§ **Assigned task**: In the records below, find the lines that include "Hide" and copy each.

*** Task data

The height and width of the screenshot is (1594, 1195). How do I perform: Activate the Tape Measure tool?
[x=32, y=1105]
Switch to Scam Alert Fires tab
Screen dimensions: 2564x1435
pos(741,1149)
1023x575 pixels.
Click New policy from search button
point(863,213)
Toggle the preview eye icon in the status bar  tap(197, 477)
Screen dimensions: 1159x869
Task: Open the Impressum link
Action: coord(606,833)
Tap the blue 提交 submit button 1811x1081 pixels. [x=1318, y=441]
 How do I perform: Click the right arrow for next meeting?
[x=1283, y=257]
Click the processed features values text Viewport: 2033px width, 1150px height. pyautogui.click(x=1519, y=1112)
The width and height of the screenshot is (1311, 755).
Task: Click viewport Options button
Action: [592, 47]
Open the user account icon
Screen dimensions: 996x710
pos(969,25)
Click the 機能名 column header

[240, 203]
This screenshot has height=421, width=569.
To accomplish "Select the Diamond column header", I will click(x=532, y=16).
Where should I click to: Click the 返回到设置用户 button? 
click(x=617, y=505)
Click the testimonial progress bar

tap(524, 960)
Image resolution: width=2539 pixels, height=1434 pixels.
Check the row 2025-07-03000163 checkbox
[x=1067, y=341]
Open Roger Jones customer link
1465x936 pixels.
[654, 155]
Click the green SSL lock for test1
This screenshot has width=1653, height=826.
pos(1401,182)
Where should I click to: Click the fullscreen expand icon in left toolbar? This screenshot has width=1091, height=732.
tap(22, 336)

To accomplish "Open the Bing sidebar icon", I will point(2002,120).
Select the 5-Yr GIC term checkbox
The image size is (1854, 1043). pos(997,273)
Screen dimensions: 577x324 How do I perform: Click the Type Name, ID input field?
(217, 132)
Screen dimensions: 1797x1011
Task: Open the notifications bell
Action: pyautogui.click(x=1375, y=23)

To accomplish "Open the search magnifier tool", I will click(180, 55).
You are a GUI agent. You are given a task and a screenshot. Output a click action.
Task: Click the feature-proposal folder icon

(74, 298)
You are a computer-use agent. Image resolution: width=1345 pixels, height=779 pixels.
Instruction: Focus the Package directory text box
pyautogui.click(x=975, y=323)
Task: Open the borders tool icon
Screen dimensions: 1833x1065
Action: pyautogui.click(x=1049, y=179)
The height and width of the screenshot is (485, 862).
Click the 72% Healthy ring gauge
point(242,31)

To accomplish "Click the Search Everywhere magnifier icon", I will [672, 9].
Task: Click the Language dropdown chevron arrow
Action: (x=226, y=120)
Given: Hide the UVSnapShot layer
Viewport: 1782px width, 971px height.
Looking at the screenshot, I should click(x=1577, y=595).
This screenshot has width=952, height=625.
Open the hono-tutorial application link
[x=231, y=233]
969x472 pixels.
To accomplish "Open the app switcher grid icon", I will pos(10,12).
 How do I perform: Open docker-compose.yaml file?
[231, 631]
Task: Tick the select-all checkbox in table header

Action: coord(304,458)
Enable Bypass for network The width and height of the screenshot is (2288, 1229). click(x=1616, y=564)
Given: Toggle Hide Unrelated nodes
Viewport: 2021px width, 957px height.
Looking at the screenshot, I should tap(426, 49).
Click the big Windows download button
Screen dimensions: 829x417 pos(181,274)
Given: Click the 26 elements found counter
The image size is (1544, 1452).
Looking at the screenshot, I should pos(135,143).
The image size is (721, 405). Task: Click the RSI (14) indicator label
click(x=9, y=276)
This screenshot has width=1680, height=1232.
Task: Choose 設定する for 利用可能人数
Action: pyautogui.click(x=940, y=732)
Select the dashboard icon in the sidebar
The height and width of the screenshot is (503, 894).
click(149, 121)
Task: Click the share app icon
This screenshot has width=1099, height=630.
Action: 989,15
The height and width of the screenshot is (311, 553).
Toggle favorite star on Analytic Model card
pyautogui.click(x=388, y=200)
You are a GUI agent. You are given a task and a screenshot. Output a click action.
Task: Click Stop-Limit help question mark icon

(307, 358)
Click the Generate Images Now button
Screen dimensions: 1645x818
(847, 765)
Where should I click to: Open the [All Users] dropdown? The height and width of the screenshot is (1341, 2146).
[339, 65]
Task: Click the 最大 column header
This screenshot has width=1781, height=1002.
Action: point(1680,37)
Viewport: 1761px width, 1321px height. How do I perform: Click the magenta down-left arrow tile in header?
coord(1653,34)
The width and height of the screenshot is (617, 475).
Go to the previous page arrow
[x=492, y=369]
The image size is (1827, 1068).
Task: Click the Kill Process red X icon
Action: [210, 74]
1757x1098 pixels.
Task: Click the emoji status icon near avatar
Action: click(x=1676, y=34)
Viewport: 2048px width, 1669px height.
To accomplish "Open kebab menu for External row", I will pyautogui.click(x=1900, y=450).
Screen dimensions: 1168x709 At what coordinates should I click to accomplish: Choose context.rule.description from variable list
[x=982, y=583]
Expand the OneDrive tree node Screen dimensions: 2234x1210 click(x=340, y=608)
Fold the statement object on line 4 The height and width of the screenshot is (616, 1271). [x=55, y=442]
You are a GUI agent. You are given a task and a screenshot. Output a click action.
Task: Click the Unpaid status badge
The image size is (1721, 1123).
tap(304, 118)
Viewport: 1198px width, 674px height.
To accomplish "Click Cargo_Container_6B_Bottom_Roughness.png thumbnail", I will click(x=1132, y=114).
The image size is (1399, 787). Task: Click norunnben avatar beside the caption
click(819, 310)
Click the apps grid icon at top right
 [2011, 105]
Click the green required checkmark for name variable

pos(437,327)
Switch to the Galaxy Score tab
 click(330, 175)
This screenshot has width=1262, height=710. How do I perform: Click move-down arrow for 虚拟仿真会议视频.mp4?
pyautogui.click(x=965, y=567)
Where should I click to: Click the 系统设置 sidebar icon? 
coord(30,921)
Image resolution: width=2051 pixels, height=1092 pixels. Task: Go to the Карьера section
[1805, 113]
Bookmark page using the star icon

******

§ **Result below**:
Given: Hide the UVSnapShot layer
Given: Toggle Hide Unrelated nodes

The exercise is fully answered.